Authorities stopped some bus lines from operating in the state of Coahuila in an effort to force them not to carry migrants, said Luis Ángel Urraza, president of the local chamber of commerce.

He said the U.S. government’s decision to close the bridge connecting Acuña and Del Rio was wearing on the city’s merchants who were counting the days until the migrant population dropped enough to reopen it.

Mayorkas and U.S. Border Patrol Chief Raul Ortiz said they would look into agents on horseback using what appeared to be whips and their horses to push back migrants at the river between Acuña and Del Rio, a city of about 35,000 people roughly 145 miles (230 kilometers) west of San Antonio where thousands of migrants remain camped around a bridge.

Later Monday, the Department of Homeland Security issued a statement calling the footage “extremely troubling” and promising a full investigation that would “define the appropriate disciplinary actions to be taken.”

Mayorkas said 600 Homeland Security employees, including from the Coast Guard, have been brought to Del Rio. He said he has asked the Defense Department for help in what may be one of the swiftest, large-scale expulsions of migrants and refugees from the United States in decades.

He also said the U.S. would increase the pace and capacity of flights to Haiti and other countries in the hemisphere. The number of migrants at the bridge peaked at 14,872 on Saturday, said Brandon Judd, president of the National Border Patrol Council, a labor union that represents agents.

The rapid expulsions were made possible by a pandemic-related authority adopted by former President Donald Trump in March 2020 that allows for migrants to be immediately removed from the country without an opportunity to seek asylum. President Joe Biden exempted unaccompanied children from the order but let the rest stand.

Any Haitians not expelled are subject to immigration laws, which include rights to seek asylum and other forms of humanitarian protection. Families are quickly released in the U.S. because the government cannot generally hold children.

Haitians have been migrating to the U.S. in large numbers from South America for several years, many having left their Caribbean nation after a devastating 2010 earthquake. After jobs dried up from the 2016 Summer Olympics in Rio de Janeiro, many made the dangerous trek by foot, bus and car to the U.S. border, including through the infamous Darien Gap, a Panamanian jungle.

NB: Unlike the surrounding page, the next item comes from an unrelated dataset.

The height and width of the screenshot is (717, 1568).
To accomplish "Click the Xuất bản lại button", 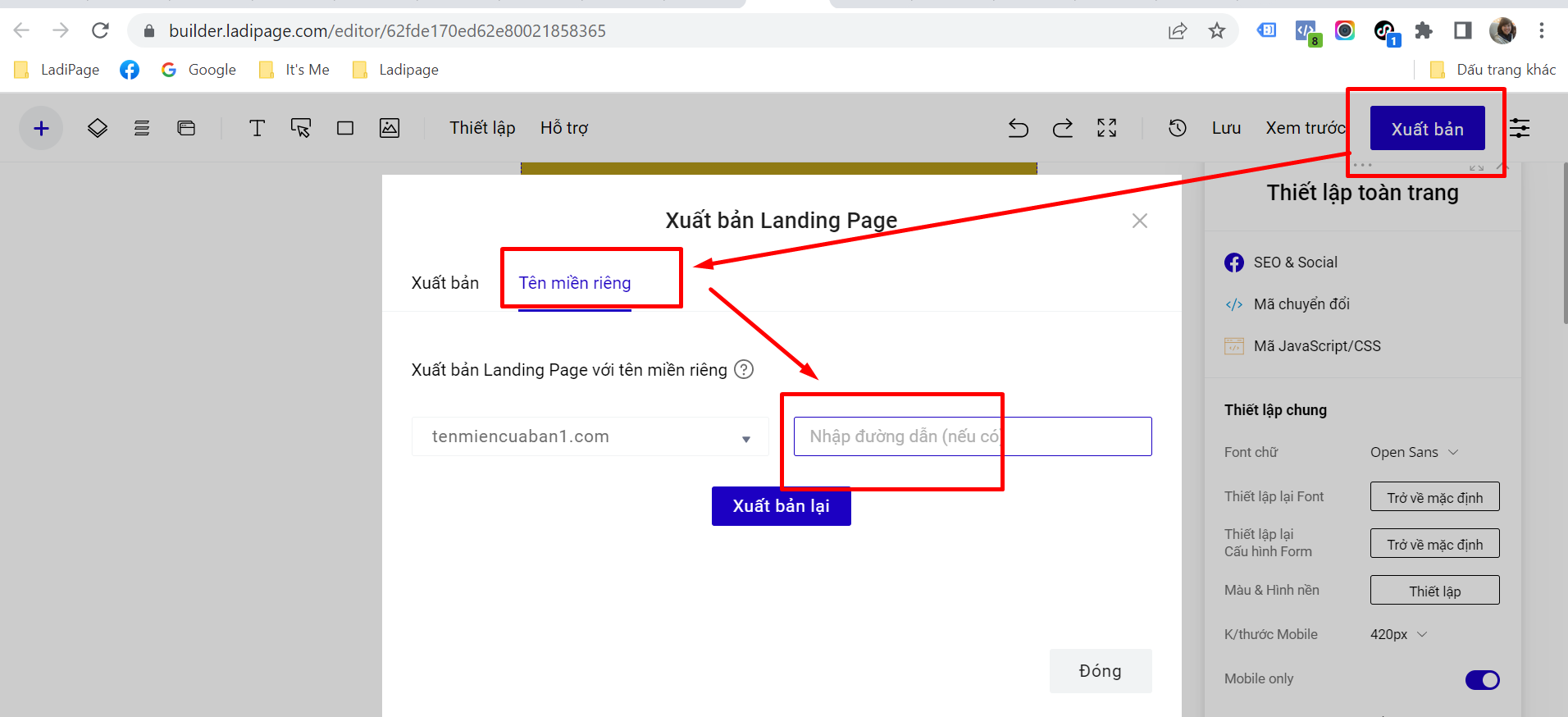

Some of the migrants at the Del Rio camp said the recent devastating earthquake in Haiti and the assassination of President Jovenel Moïse make them afraid to return to a country that seems more unstable than when they left.

“It’s not right,” said Haitian migrant Jean Philipe Samus. “The Americans are grabbing Haitians and deporting everyone to Haiti. Haiti has no president, no jobs, there is nothing. In the earthquake a lot of people died. It’s not right over there, I’m going back to Mexico.”

But Mayorkas defended his recent decision to grant Haitians temporary legal status due to political and civil strife in their homeland if they were in the United States on July 29, but not to those being sent back now.

“We made an assessment based on the country conditions… that Haiti could in fact receive individuals safely,” he said.